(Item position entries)
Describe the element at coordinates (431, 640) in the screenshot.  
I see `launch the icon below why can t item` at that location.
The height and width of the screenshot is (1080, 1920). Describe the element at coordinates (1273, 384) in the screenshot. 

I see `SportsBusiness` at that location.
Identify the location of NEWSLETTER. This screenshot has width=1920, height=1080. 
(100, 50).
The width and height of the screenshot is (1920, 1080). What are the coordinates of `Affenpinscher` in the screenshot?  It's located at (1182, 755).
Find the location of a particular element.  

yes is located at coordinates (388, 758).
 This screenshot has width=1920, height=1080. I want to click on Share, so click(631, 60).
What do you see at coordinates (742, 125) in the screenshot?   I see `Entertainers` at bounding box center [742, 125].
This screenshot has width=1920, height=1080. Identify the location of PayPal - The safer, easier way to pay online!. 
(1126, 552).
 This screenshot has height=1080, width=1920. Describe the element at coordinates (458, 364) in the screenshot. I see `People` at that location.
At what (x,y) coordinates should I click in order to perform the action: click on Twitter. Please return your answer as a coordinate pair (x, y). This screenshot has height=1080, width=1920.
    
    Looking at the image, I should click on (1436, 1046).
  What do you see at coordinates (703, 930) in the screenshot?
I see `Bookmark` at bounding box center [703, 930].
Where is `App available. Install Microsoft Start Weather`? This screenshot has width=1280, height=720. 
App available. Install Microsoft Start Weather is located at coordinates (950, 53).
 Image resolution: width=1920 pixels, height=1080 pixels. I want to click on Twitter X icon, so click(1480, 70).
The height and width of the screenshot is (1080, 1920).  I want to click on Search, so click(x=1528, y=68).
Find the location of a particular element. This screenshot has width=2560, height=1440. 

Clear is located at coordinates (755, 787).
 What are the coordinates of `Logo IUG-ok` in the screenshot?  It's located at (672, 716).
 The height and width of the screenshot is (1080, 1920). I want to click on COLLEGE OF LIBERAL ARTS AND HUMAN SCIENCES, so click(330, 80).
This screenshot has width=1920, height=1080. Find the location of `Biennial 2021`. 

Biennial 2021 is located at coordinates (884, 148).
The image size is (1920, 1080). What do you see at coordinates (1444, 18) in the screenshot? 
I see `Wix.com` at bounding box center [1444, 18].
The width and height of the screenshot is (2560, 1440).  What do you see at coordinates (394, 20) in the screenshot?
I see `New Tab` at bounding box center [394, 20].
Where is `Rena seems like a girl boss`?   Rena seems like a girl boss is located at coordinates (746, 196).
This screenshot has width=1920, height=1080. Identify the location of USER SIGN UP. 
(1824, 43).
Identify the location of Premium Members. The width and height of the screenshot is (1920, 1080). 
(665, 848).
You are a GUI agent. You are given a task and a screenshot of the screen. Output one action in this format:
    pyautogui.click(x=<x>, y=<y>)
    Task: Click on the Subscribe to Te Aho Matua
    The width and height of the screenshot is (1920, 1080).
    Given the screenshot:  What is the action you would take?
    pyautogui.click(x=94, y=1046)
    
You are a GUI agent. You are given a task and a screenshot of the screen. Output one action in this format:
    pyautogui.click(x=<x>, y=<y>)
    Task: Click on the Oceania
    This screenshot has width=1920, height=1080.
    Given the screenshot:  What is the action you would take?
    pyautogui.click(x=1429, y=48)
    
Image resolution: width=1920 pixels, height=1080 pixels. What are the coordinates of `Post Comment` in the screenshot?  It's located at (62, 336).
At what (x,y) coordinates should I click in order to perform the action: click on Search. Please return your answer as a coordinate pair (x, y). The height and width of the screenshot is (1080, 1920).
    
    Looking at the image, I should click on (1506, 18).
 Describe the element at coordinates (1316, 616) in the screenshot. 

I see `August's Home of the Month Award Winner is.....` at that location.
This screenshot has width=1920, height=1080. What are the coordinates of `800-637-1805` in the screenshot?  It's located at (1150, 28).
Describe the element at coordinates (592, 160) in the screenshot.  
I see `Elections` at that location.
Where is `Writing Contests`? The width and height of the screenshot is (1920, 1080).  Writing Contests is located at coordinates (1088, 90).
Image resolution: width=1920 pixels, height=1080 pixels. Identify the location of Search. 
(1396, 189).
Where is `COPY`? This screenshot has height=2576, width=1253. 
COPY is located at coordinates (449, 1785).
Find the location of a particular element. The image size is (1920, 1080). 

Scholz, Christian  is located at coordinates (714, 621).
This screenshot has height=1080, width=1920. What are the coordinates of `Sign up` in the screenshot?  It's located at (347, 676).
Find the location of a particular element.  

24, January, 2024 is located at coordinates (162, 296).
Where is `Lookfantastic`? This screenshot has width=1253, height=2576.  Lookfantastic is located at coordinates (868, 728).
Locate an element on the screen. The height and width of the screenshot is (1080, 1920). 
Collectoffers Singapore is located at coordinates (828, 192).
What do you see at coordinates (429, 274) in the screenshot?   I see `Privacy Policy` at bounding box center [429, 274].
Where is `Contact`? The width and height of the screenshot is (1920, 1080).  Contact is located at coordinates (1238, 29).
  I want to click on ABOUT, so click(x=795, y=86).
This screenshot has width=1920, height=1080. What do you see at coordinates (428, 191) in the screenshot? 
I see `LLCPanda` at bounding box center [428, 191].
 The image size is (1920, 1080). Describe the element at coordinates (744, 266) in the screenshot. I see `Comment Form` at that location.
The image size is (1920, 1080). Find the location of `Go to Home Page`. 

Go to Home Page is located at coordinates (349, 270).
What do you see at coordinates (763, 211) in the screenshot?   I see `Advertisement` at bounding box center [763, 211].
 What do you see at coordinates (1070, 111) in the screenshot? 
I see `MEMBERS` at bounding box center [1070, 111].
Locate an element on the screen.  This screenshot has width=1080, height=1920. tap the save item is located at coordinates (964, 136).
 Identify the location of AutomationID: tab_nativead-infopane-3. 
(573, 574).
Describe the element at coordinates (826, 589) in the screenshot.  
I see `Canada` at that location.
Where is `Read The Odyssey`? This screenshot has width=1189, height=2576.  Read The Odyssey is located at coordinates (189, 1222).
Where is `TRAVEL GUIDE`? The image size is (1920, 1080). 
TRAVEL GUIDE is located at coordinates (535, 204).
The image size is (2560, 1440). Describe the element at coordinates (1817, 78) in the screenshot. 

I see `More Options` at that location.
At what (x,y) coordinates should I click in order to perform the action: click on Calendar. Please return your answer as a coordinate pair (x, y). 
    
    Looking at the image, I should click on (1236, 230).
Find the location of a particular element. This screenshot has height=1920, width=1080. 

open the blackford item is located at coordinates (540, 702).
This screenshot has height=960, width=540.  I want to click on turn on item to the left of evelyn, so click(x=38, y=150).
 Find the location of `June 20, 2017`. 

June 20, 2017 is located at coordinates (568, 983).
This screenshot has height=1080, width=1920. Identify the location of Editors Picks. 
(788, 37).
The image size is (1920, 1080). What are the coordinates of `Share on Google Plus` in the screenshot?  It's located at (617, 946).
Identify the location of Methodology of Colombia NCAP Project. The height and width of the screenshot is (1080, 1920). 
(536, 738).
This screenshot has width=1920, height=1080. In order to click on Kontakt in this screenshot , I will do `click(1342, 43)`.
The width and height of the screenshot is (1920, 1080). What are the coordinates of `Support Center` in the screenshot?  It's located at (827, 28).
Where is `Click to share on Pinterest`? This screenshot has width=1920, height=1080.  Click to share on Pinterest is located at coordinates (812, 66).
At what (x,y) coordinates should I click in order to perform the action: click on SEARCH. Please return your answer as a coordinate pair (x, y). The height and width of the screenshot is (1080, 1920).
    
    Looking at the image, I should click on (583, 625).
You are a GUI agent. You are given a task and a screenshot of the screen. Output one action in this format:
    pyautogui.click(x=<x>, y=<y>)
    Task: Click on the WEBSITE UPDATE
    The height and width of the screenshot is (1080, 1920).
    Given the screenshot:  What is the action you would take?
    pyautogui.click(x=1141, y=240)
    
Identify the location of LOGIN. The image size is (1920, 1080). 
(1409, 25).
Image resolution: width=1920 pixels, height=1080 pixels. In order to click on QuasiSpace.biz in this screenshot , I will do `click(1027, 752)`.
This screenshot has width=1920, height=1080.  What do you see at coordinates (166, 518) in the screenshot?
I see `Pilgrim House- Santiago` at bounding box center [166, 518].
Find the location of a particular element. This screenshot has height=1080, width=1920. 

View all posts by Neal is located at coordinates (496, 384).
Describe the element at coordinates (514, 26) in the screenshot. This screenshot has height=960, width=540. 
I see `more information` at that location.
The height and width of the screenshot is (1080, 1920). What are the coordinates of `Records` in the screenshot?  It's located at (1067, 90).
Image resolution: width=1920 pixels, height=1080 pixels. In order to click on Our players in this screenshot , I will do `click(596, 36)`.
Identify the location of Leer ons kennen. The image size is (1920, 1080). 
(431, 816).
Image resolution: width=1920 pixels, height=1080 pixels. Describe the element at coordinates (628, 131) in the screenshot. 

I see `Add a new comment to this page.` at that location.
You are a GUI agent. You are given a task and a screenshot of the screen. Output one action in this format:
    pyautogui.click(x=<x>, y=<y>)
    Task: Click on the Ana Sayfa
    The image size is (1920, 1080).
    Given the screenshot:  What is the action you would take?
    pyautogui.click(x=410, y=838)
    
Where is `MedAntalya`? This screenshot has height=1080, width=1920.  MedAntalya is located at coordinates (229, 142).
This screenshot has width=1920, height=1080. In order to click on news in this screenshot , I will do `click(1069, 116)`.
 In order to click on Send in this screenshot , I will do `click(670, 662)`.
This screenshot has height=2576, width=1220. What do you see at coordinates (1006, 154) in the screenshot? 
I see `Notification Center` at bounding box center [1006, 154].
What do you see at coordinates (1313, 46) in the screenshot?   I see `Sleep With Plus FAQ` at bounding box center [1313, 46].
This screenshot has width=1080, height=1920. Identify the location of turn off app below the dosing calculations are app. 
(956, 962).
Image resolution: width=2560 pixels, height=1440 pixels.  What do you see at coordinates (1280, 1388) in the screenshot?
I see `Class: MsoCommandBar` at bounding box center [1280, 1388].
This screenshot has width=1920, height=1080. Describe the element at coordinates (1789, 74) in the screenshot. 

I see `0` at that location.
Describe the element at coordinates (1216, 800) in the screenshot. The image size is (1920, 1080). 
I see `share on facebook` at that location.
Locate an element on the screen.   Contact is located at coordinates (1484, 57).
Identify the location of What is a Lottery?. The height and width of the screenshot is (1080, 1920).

▶ **TASK DETAILS**:
Copy out the items word for word, beginning at the start of the items and ending with the line that contains "center [703, 930].", with both ends included.

▶ **THE REPLY**:
Describe the element at coordinates (431, 640) in the screenshot.  
I see `launch the icon below why can t item` at that location.
The height and width of the screenshot is (1080, 1920). Describe the element at coordinates (1273, 384) in the screenshot. 

I see `SportsBusiness` at that location.
Identify the location of NEWSLETTER. This screenshot has width=1920, height=1080. 
(100, 50).
The width and height of the screenshot is (1920, 1080). What are the coordinates of `Affenpinscher` in the screenshot?  It's located at (1182, 755).
Find the location of a particular element.  

yes is located at coordinates (388, 758).
 This screenshot has width=1920, height=1080. I want to click on Share, so click(631, 60).
What do you see at coordinates (742, 125) in the screenshot?   I see `Entertainers` at bounding box center [742, 125].
This screenshot has width=1920, height=1080. Identify the location of PayPal - The safer, easier way to pay online!. 
(1126, 552).
 This screenshot has height=1080, width=1920. Describe the element at coordinates (458, 364) in the screenshot. I see `People` at that location.
At what (x,y) coordinates should I click in order to perform the action: click on Twitter. Please return your answer as a coordinate pair (x, y). This screenshot has height=1080, width=1920.
    
    Looking at the image, I should click on (1436, 1046).
  What do you see at coordinates (703, 930) in the screenshot?
I see `Bookmark` at bounding box center [703, 930].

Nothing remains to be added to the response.